Demand for new apartment leases has “all but evaporated” as consumer confidence remains low and inflation continues to rise, according to the latest data from RealPage.

In other words, say farewell to the days of record-high household formations.

“We’ve never before seen a period like this – weak demand for all types of housing despite robust job growth and sizable wage gains,” RealPage Chief Economist Jay Parsons said. “It wasn’t just apartment demand that shot up in 2021 and plunged in 2022. The same pattern played out to varying degrees in other rentals and in for-sale homes.” 

Parsons and his colleagues also note that “while some pundits have suggested demand is slowing due to affordability challenges, there’s not yet any evidence that’s true within the professionally managed, market-rate apartment market,” adding that turnover, while normalizing, is still low and nearly 96% of renters were paying on time as of November 2022.

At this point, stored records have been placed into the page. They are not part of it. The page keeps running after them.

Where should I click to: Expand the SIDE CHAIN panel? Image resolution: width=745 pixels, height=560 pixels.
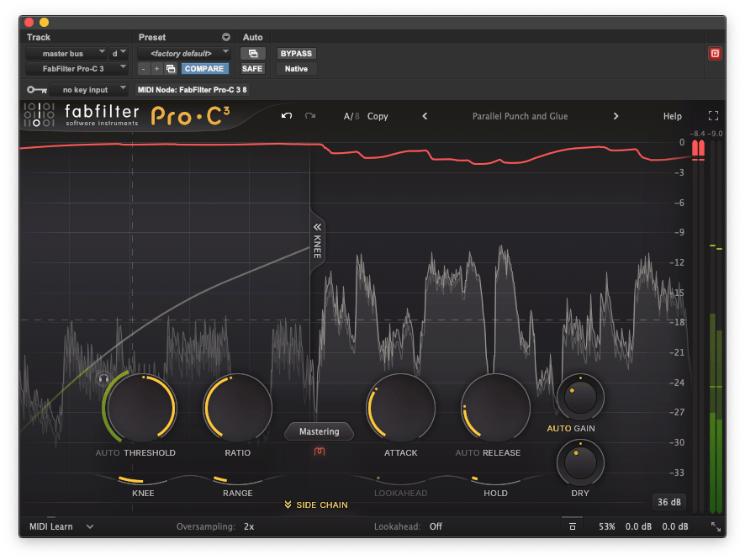pyautogui.click(x=318, y=505)
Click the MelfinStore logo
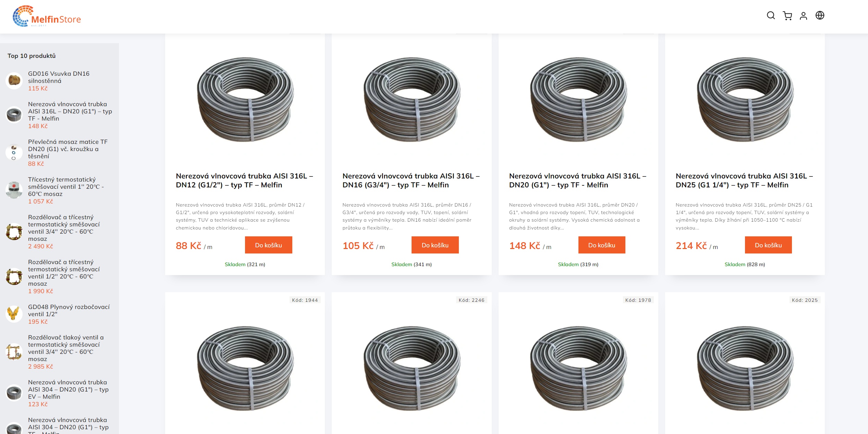The width and height of the screenshot is (868, 434). pos(47,16)
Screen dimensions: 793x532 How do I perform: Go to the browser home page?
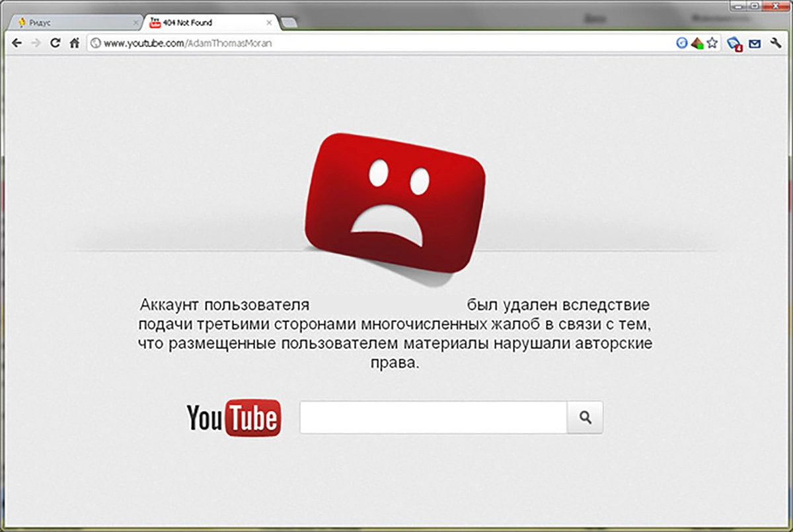coord(75,43)
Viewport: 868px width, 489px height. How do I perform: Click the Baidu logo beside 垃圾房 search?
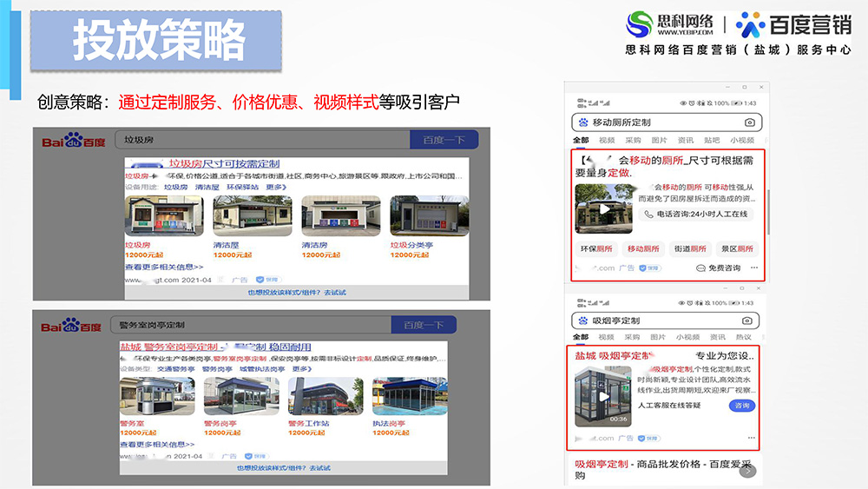tap(74, 141)
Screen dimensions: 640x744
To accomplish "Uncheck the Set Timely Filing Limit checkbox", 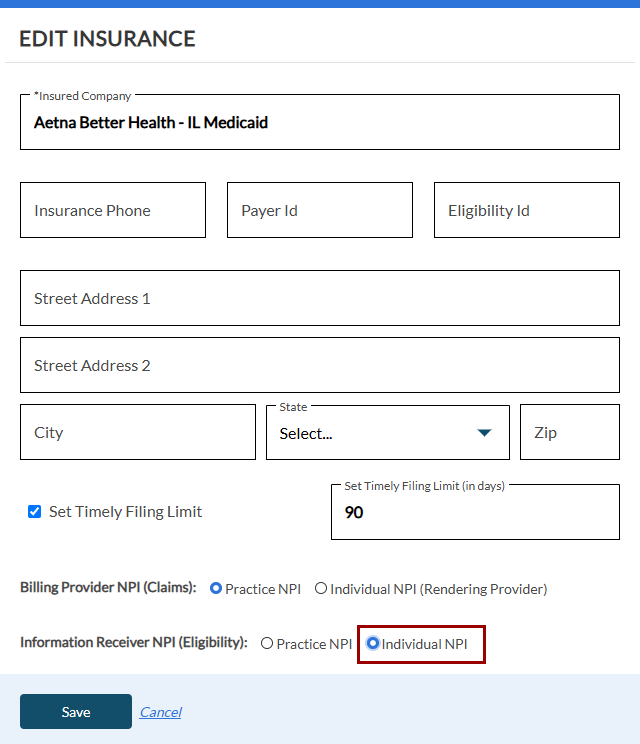I will click(x=35, y=512).
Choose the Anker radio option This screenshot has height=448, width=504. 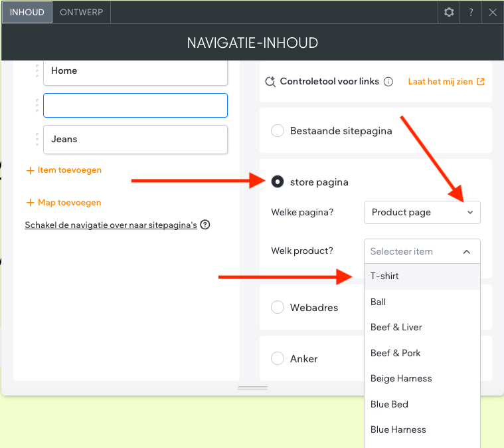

In addition, “there’s no indication renters are doubling up to any significant degree,” RealPage analysts say. “That may occur later, but as the publicly traded apartment REITs all reported in their last earnings call, it’s not a major factor yet.” What’s more, “there’s no “’flight to affordability’ –meaning that renters aren’t moving down from more expensive units or markets into more affordable units or markets,” according to RealPage. “The drop in demand came across all price points and in essentially all markets.”

According to Parsons, the cause is consumer confidence.

“Low consumer confidence means many American households feel nervous and uncertain, and that has a freezing effect on household formation and housing demand,” Parsons said. “Human nature is that when we feel uncertain, we’re much more likely to stay put – and that’s what happened in 2022.”

Rents for new apartments fell in December for the fourth consecutive month, declining by 0.4%. Rent have dropped by a cumulative 1.6% since September, according to RealPage. The deepest rent cuts were in tech-heavy markets like Austin, San Jose and Raleigh/Durham, as well as cities like Las Vegas, Phoenix and Sacramento, which all benefited from strong pandemic-era in-migration trends.